- _WHAT NEEDS TO BE DONE_
Exactly and only the lines from the line holding "Task: Sort by Host column arrow" to the end of the records should be reproduced. Leave pictures out.
[[ SUPPLIED ENTRIES open ]]
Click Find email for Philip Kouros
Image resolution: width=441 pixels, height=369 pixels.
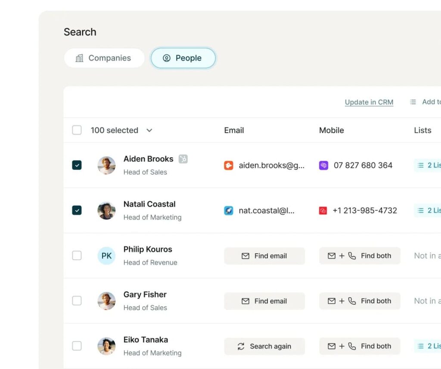point(264,256)
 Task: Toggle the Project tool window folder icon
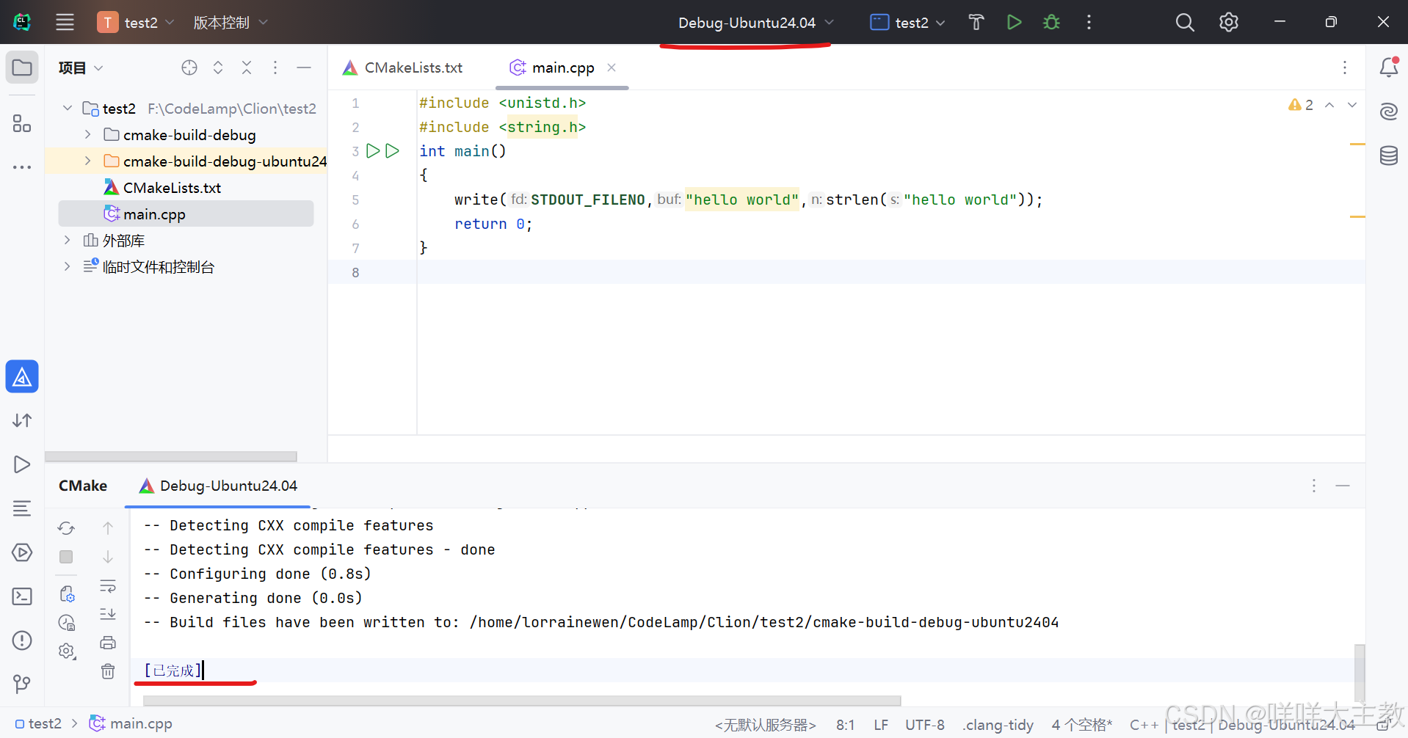pyautogui.click(x=22, y=68)

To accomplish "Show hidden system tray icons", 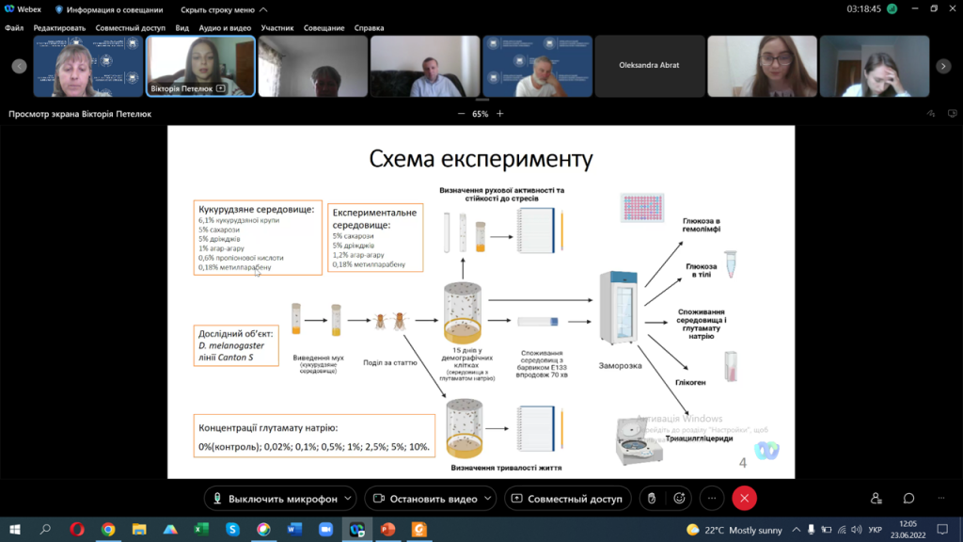I will tap(797, 530).
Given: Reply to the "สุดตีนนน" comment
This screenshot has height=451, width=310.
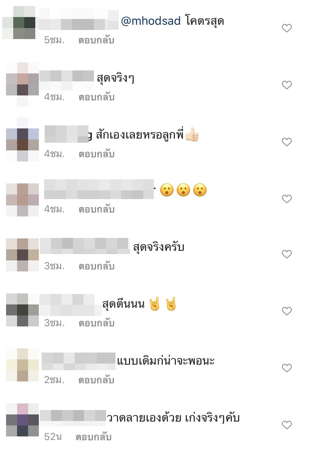Looking at the screenshot, I should pos(96,323).
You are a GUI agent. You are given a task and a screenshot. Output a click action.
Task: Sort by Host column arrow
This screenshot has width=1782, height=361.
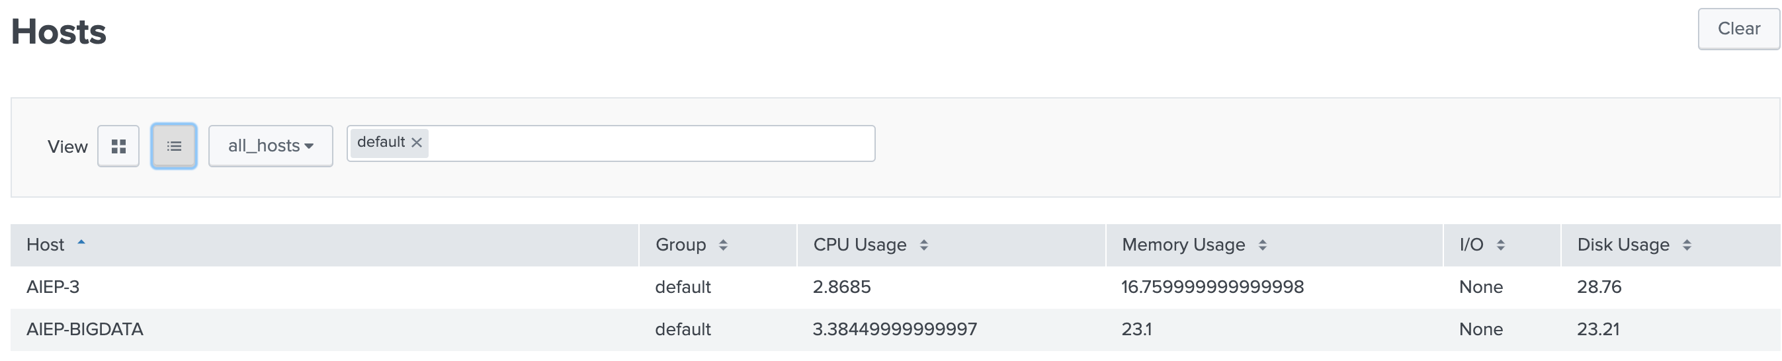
[[ SUPPLIED ENTRIES closed ]]
- _WRITTEN ANSWER_
Task: Sort by Host column arrow
This screenshot has width=1782, height=361.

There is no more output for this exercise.